(SUPPLIED DATA)
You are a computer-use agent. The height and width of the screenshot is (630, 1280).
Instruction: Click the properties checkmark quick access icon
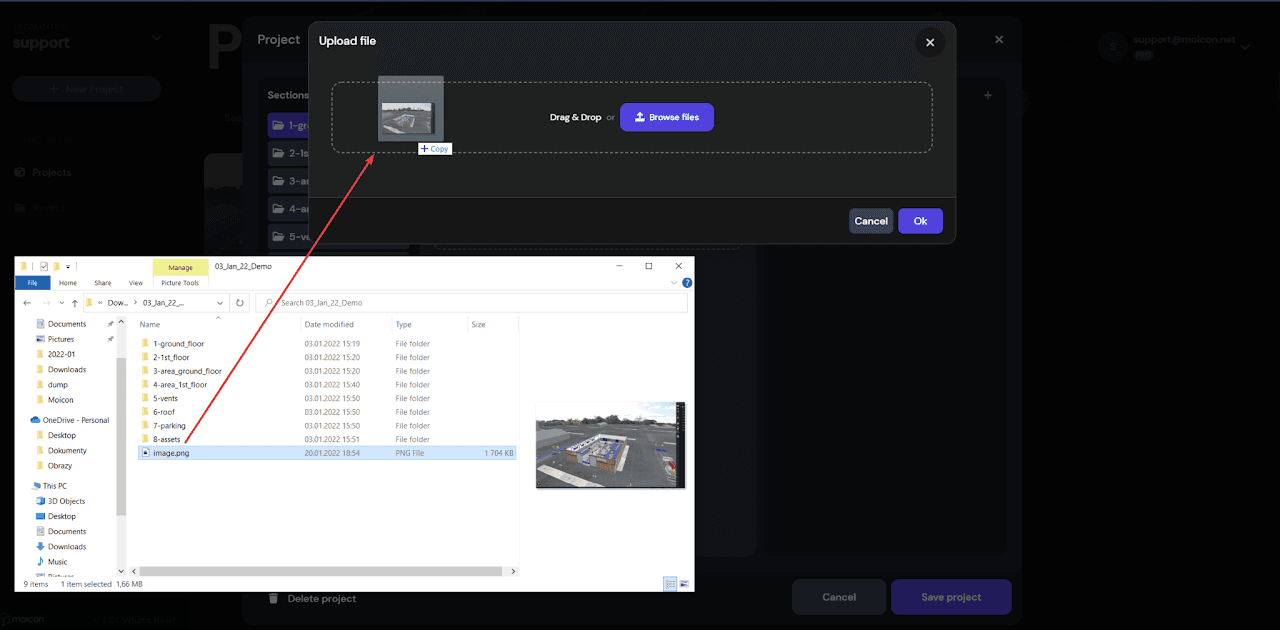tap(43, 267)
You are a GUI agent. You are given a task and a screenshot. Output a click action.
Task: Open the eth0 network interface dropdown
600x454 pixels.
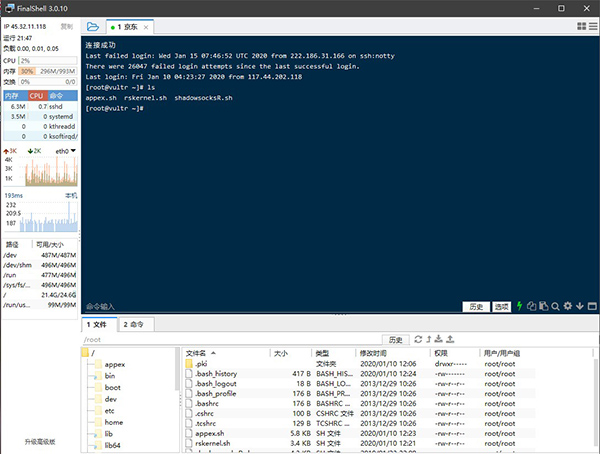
(End SUPPLIED DATA)
(SUPPLIED DATA)
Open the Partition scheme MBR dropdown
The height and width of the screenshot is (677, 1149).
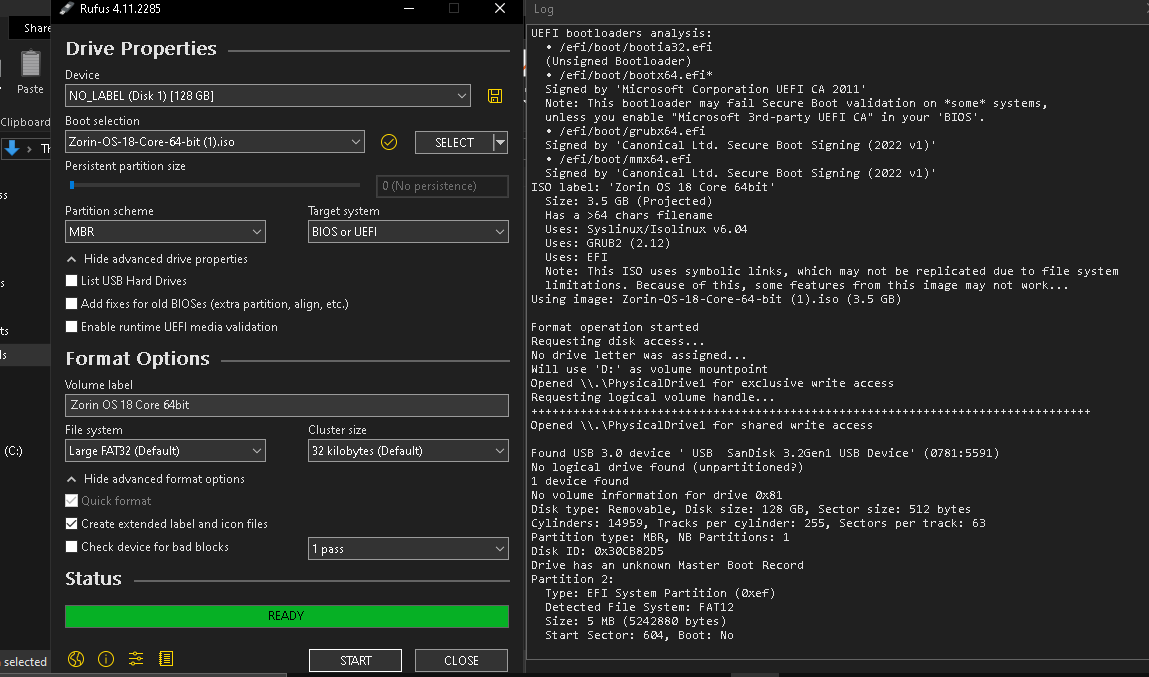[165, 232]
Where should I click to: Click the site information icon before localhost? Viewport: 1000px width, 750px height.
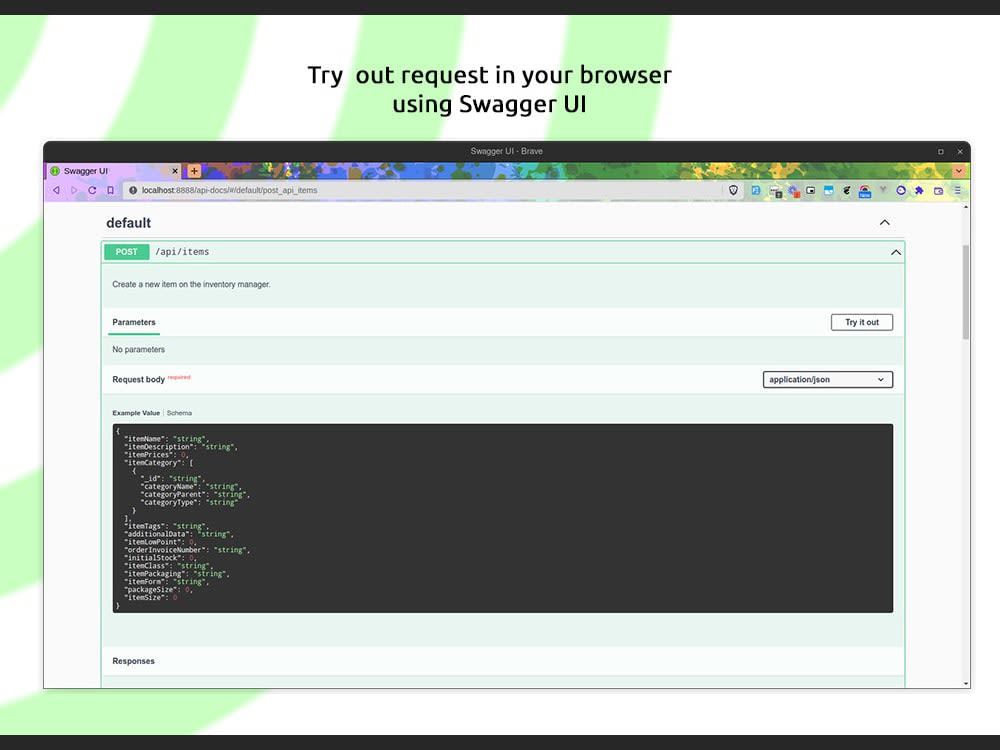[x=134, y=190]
(End SUPPLIED DATA)
> _TASK OBJECTIVE_
Where the string "dropdown" occurs in the data, return the whole line.

> _ANSWER BOX_
Task: Open the eth0 network interface dropdown
Open the Partition scheme MBR dropdown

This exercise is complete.